TEXT SHOWN:
———
The Set Tour, Part 4: Complex Numbers


C

The square root of negative one. Everybody knows it doesn’t exist; there’s no real number you can multiply by itself and get negative one out. But then sometime in algebra, deep in a section about polynomials, suddenly we come out and declare there is such a thing. It’s an “imaginary number” that we call “i”. It’s hard to blame students for feeling betrayed by this. To make it worse, we throw real and imaginary numbers together and call the result “complex numbers”. It’s as if we’re out to tease them for feeling confused.

It’s an important set of things, though. It turns up as the domain, or the range, of functions so often that one of the major fields of analysis is called, “Complex Analysis”. If the course listing allows for more words, it’s called “Analysis of Functions of a Complex Variable” or something like that. Despite the connotations of the word “complex”, though, the field is a delight. It’s considerably easier to understand than Real Analysis, the study of functions of mere real numbers. When there is a theorem that has a version in Real Analysis and a version in Complex Analysis, the Complex Analysis side is usually easier to prove and easier to understand. It’s uncanny.
———
PROVIDED DATA:
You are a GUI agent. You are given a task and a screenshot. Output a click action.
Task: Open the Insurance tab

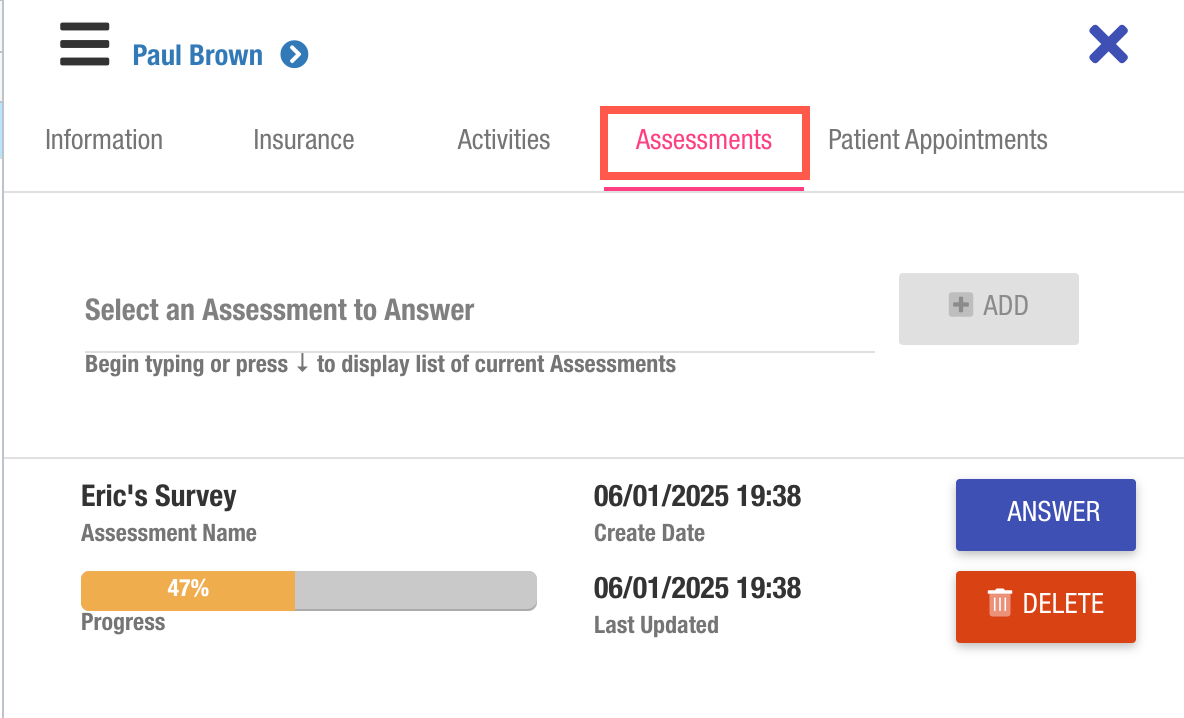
———
GOALS:
[a] Return the part of the Set Tour piece on complex numbers from "It’s an important" to "understand. It’s uncanny.", unchanged.
[b] In the Set Tour piece on complex numbers, which side is usually easier to prove when a theorem has both a Real Analysis and a Complex Analysis version?
[c] Please write what comes next in the Set Tour piece on complex numbers, picking up after its final sentence.

PER-TASK OUTPUTS:
[a]
It’s an important set of things, though. It turns up as the domain, or the range, of functions so often that one of the major fields of analysis is called, “Complex Analysis”. If the course listing allows for more words, it’s called “Analysis of Functions of a Complex Variable” or something like that. Despite the connotations of the word “complex”, though, the field is a delight. It’s considerably easier to understand than Real Analysis, the study of functions of mere real numbers. When there is a theorem that has a version in Real Analysis and a version in Complex Analysis, the Complex Analysis side is usually easier to prove and easier to understand. It’s uncanny.

[b] The Complex Analysis side.

[c]
The set of all complex numbers is denoted C, in parallel to the set of real numbers, R. To make it clear that we mean this set, and not some piddling little common set that might happen to share the name C, add a vertical stroke to the left of the letter. This is just as we add a vertical stroke to R to emphasize we mean the Real Numbers. We should approach the set with respect, removing our hats, thinking seriously about great things. It would look silly to add a second curve to C though, so we just add a straight vertical stroke on the left side of the letter C. This makes it look a bit like it’s an Old English typeface (the kind you call Gothic until you learn that means “sans serif”) pared down to its minimum.

Why do we teach people there’s no such thing as a square root of minus one, and then one day, teach them there is? Part of it is that whether there is a square root depends on your context. If you are interested only in the real numbers, there’s nothing that, squared, gives you minus one. This is exactly the way that it’s not possible to equally divide five objects between two people if you aren’t allowed to cut the objects in half. But if you are willing to allow half-objects to be things, then you can do what was previously forbidden. What you can do depends on what the rules you set out are.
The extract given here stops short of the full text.